The prelude can easily be mistaken for a conspiracy theory, but this is not Block’s path. On the contrary, throughout the book, he builds his argument on convincing empirical ground. The Market, Capitalism, and the Economy are smokescreens hiding the power pretensions of strong economic interests and their assistants in politics and academic economics, obscuring the view of other social interests with legitimate claims for their fair part of the pie. Block wants to help the latter with an alternative view and interpretative framework, giving them language questioning and contesting the market hegemony. His concern is the understanding of capitalism and the fact that different understandings represent different interests.

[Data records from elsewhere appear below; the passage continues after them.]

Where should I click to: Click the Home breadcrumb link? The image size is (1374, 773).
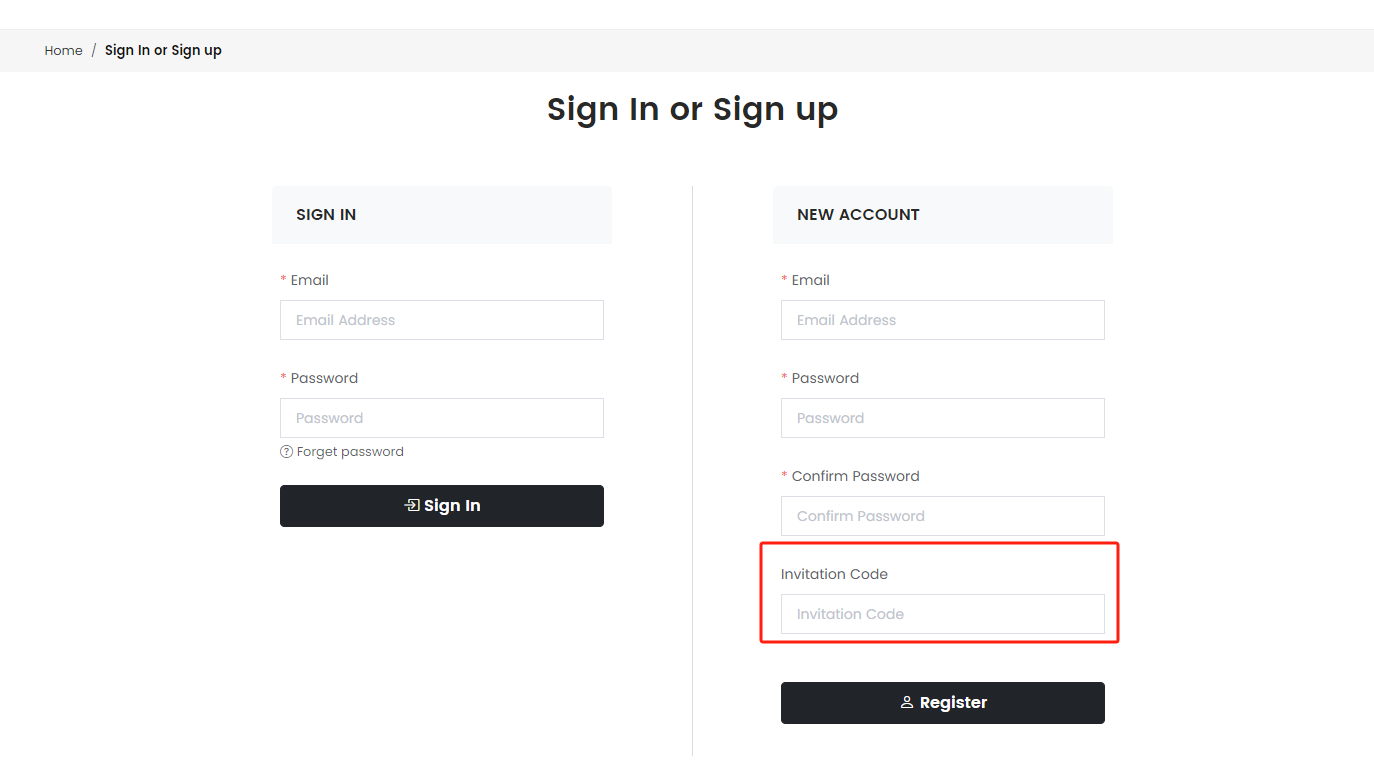point(63,51)
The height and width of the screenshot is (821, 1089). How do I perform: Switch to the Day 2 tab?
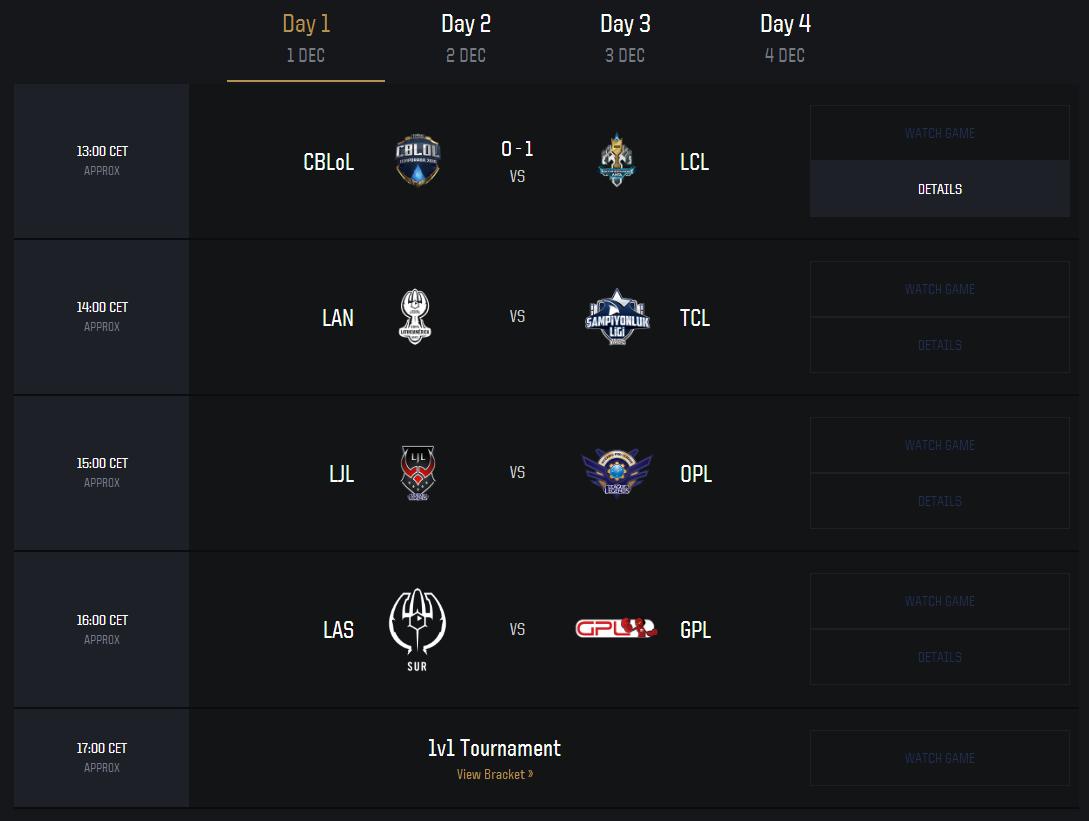tap(466, 38)
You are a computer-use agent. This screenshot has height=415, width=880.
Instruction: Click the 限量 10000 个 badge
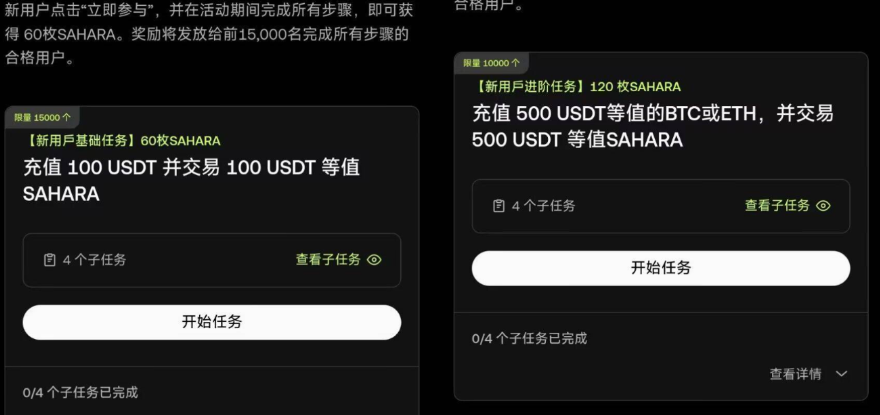(x=491, y=63)
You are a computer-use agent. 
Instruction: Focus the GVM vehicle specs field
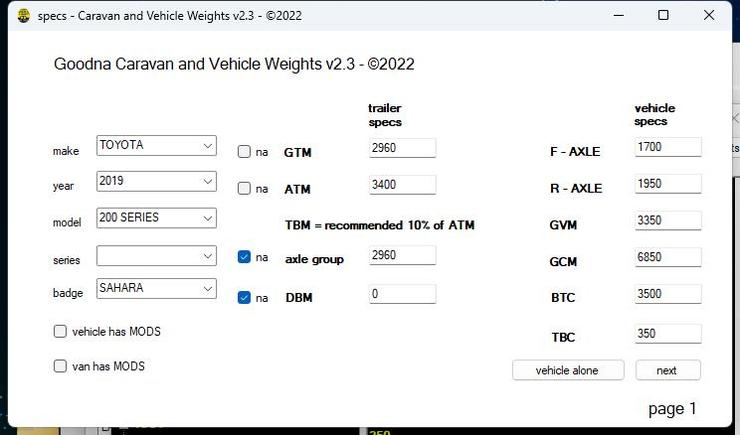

Block assumes four corollaries responsible for the illusion of capitalism equal to unity, coherence, and permanence. The first corollary is that the economy is autonomous, following its own logic. The second corollary concerns a fundamental tension between democracy and capitalism, far from the argument that they are reinforcing one another mutually. The third corollary is the argument that the realization of individual self-interest benefits the whole society, particularly the accumulation of wealth. The fourth corollary argues that capitalism works because of its micro-foundation on individuals.
These four lines of thought provide the contours of a social theory about capitalist societies. Block confronts what he describes as a social theory based on economic determinism: the economy drives and shapes society. His question is how and to the benefit of whom. The answer is that capitalism is not a self-propelling system. The economy, capitalism, the market, whatever it is called, is part of a social organization of conflicting interests. The economy’s social embedding and political organization and the interest in/capacity for compromises vary continuously.
Of course, there is, in one sense, a dimension of self-regulation in the global market economy since it emerged in the nineteenth century with the industrial revolution hand in hand with colonialism and imperialism under mutually reinforcing dynamics. The powerful representatives of economic interests do what they feel is convenient to make profits irrespective of other interests. Block gives examples of the practices emerging through the dynamics between the industrial revolution and imperialism. He refers to the triangle trade, where English merchants traded fine cotton textiles from colonial India for African slaves, who produced vast quantities of cotton on Caribbean plantations. Caribbean cotton, in turn, became the input for producing low-quality textiles in Britain, which was exported to India and caused unemployment among the textile workers there. British products spoiled India’s textile industry to the point that “the bones of the cotton weavers were bleaching in the plains of India”, as Karl Marx formulated it in a drastic phrase. England used imperial power to eliminate the competition from higher-quality textile production in India and spread unemployment there. More generally, colonialism and the industrial revolution constituted an economic order that was not propelling by itself and was not autonomous. Strong entanglements of political and economic interests steered the world to fit their interests, often with military support.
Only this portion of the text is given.